Mayor of Biddeford, Maine
- In office 2007–2011
- Preceded by: Wallace H. Nutting
- Succeeded by: Alan Casavant

Member of the Maine House of Representatives from the 135th district
- In office December 1, 2004 – December 6, 2006
- Preceded by: Anne C. Perry
- Succeeded by: Paulette Beaudoin

Member of the Maine House of Representatives from the 19th district
- In office December 2, 1998 – December 1, 2004
- Preceded by: Lucien A. Dutremble
- Succeeded by: Emily Cain

Personal details
- Party: Democrat

= Joanne Twomey =

American politician

Joanne T. Twomey is a Maine politician. Twomey, a Democrat, represented part of Biddeford (District 135) from 1998 to 2006. She served on the agriculture, conservation and forestry; natural resources; engrossed bills committees, including a stint as chair of the engrossed bills. Twomey was elected Mayor of Biddeford in 2006 and was re-elected in 2008 and 2010. In November 2011, Twomey was defeated for re-election by State Representative Alan Casavant.

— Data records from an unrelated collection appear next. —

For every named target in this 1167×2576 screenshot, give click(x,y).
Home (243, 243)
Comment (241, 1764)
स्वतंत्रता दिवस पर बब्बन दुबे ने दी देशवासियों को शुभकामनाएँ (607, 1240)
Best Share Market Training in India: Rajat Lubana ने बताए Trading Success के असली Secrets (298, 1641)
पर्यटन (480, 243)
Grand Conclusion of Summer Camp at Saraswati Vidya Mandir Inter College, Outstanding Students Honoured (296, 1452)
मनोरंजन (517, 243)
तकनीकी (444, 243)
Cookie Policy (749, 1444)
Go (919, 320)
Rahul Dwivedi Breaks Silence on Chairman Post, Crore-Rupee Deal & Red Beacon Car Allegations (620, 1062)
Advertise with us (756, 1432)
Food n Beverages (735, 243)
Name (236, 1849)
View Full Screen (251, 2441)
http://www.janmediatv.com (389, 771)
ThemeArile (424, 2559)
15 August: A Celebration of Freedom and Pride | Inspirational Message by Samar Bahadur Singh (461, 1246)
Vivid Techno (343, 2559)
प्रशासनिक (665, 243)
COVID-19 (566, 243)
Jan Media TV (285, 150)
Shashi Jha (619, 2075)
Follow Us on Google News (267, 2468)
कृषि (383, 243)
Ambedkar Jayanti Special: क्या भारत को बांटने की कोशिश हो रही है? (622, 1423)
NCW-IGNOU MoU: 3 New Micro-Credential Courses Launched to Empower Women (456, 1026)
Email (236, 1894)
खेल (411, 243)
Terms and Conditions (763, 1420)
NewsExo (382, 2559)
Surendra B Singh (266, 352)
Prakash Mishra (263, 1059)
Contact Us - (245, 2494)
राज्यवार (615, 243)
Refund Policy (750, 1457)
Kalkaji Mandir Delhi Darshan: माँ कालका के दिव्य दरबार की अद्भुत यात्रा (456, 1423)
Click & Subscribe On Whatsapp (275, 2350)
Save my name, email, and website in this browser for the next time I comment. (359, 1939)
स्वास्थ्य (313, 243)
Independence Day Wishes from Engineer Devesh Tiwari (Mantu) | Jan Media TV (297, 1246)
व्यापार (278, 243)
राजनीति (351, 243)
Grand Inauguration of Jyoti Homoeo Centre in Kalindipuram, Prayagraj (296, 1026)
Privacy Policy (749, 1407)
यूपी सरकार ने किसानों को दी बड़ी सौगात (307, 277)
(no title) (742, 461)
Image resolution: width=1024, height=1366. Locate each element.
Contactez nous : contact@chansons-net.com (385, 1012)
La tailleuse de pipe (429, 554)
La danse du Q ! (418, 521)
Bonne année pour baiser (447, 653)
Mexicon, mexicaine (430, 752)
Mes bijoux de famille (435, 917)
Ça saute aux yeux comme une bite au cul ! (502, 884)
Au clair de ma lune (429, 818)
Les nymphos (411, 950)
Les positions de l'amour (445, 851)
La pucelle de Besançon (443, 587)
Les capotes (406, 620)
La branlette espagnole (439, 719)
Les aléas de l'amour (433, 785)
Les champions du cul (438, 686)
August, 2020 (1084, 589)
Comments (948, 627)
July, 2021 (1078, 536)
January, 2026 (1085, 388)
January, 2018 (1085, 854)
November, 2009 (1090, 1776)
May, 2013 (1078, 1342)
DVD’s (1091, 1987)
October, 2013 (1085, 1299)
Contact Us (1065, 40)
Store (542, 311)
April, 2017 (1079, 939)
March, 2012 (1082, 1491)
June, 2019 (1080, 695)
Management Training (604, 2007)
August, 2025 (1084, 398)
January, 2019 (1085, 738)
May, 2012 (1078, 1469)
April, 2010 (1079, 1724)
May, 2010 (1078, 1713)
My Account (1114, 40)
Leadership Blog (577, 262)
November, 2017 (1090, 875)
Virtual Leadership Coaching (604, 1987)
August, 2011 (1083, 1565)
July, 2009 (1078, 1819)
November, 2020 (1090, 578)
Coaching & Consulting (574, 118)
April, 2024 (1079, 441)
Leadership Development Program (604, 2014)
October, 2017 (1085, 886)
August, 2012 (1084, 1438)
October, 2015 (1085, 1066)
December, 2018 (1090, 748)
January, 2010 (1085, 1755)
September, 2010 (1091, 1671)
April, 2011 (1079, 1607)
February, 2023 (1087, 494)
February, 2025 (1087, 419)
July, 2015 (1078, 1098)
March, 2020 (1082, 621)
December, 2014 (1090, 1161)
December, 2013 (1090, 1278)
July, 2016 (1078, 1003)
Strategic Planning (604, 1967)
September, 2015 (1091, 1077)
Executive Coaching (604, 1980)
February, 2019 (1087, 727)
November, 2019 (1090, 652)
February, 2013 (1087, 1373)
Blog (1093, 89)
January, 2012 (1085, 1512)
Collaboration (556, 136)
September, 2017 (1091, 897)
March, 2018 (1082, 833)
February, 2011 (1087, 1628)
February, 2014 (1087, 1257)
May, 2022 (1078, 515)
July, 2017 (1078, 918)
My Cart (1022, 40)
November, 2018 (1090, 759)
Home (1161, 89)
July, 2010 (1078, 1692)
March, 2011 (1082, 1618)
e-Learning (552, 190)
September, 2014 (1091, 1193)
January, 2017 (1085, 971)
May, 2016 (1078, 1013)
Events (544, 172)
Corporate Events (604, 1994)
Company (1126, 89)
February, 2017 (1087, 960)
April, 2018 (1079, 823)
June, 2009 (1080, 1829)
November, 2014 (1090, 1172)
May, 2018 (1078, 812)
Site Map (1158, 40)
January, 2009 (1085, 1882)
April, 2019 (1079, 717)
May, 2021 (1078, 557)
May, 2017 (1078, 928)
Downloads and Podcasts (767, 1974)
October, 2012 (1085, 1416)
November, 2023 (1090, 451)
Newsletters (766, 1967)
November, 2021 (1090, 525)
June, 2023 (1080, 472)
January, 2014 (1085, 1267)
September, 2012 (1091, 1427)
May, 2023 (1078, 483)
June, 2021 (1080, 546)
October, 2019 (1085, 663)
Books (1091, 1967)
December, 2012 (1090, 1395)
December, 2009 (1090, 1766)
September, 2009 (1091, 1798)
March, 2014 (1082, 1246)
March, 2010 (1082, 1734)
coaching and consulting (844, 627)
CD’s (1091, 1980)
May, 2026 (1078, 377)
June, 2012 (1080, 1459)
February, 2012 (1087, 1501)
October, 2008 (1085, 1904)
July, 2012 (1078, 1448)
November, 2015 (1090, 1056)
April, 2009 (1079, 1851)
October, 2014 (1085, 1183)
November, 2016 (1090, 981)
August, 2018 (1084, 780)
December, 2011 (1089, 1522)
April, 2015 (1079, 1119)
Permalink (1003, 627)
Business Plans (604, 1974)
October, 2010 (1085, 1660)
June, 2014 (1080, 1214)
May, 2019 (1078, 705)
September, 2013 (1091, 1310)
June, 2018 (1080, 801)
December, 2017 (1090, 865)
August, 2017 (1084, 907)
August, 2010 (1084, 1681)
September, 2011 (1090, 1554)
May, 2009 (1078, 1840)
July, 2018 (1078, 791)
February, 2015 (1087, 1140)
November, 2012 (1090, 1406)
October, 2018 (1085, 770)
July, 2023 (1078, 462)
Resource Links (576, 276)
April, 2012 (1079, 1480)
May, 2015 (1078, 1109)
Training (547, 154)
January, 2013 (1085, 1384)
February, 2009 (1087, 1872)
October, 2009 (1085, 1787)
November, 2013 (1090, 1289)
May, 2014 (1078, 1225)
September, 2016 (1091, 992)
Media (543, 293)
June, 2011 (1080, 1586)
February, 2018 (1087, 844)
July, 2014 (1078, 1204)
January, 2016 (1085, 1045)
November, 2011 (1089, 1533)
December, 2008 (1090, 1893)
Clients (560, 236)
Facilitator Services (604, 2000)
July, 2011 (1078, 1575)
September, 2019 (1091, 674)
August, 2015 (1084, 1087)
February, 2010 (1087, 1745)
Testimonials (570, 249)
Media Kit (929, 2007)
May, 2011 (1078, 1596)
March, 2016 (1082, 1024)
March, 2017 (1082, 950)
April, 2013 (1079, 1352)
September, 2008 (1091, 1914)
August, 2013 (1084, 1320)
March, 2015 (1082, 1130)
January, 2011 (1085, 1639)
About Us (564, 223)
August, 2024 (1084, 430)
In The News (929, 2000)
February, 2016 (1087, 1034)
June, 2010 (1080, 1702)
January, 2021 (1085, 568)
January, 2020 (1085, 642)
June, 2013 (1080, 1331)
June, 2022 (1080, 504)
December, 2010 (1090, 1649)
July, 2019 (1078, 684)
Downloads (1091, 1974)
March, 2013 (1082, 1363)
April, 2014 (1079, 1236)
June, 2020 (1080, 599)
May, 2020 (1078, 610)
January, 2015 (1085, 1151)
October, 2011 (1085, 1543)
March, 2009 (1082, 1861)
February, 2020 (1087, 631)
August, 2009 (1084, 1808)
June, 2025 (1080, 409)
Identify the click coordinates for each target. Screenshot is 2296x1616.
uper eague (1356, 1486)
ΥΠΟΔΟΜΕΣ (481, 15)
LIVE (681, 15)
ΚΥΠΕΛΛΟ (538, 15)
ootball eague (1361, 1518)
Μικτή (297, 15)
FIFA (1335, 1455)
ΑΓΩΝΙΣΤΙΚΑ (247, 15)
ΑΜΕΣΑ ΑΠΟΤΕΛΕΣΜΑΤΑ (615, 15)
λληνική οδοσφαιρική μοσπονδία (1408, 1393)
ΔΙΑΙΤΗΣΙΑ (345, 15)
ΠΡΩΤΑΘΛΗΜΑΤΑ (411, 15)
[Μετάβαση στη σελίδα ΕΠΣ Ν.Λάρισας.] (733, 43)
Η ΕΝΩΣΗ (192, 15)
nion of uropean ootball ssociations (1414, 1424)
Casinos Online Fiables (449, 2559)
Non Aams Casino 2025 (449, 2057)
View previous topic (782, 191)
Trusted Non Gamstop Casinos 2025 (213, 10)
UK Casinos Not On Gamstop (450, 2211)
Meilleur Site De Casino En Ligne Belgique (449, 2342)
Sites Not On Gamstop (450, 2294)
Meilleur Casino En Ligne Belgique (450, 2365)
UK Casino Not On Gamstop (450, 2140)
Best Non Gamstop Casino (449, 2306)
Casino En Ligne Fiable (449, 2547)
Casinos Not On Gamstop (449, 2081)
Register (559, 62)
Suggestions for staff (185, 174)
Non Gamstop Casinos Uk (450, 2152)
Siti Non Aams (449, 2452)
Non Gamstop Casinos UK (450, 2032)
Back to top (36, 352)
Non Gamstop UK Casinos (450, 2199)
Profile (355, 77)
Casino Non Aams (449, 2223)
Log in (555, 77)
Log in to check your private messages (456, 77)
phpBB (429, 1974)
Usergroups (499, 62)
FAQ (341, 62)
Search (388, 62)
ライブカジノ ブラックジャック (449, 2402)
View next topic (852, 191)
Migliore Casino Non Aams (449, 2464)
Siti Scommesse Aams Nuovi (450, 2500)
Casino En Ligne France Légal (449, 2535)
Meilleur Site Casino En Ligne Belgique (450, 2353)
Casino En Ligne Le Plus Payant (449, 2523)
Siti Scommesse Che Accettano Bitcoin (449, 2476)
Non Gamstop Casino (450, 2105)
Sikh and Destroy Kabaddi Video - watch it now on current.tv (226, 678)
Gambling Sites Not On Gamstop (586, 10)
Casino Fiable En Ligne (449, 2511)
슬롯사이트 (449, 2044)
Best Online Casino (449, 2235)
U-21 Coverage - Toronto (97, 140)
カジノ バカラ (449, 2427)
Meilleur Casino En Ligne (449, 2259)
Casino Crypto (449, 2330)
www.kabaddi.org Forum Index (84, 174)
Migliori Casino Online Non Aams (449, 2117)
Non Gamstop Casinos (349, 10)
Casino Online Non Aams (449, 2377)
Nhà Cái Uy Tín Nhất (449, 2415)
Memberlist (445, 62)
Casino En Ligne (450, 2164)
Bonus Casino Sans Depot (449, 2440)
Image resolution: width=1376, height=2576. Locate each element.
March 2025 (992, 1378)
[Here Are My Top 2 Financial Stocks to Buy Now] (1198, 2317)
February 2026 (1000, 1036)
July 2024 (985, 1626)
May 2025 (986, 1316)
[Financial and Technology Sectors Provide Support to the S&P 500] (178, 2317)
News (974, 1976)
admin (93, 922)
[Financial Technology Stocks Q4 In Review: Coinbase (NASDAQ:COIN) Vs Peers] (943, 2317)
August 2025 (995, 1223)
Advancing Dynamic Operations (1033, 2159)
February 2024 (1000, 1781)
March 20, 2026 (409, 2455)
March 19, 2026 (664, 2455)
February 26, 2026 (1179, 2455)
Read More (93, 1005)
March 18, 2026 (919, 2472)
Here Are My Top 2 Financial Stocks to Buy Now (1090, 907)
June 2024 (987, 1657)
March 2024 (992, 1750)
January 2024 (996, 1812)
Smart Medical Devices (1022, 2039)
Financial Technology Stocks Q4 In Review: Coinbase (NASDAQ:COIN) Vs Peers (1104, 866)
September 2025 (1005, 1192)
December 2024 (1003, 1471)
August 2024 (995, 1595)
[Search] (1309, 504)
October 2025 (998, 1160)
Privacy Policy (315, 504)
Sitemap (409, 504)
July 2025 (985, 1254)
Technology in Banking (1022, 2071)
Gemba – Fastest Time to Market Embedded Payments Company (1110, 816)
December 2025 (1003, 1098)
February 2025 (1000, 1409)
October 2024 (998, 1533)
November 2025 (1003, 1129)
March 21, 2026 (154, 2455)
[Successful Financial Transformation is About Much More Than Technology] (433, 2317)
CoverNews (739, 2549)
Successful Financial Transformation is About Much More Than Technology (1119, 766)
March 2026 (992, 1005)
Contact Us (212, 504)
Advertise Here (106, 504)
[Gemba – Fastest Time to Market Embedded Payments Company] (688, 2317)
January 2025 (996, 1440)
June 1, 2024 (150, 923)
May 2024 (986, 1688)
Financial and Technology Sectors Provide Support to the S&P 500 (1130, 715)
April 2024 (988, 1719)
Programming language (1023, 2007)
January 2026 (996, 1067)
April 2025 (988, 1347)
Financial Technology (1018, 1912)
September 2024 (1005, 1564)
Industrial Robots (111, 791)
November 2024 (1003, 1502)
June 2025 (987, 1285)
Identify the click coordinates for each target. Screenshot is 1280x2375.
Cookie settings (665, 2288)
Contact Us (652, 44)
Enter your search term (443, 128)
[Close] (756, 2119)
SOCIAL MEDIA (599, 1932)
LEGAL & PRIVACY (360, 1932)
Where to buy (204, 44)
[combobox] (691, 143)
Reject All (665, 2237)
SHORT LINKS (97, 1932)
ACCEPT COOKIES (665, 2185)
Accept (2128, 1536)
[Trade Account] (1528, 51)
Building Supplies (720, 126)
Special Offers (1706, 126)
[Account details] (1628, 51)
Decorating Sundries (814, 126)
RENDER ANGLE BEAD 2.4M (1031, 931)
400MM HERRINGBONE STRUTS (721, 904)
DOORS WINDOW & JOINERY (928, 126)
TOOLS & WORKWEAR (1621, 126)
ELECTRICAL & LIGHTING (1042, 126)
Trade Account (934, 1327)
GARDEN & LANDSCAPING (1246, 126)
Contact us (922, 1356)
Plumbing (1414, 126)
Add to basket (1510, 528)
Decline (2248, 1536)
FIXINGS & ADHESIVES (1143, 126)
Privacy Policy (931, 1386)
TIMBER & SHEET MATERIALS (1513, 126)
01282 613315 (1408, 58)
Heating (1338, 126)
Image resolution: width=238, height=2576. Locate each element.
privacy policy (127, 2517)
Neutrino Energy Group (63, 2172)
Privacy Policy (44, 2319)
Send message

On April 2, 2015, Twomey was ejected from a public meeting in Saco after she tossed a jar of Vaseline onstage after heated comments regarding Maine's budget. This was in response to LePage's previous comments in 2013 that "Democratic state Sen. Troy Jackson claims to be for the people, but he's the first one to give it to the people without providing Vaseline."

On April 20, 2026, Twomey interrupted a campaign event for U.S. Senate candidate Graham Platner, when she attempted to hand him cash in the midst of his speech after he asked the audience for donations. Twomey also said that "she will also donate the $300 relief check she will receive from [Platner's primary opponent] Gov. Janet Mills to Platner’s campaign."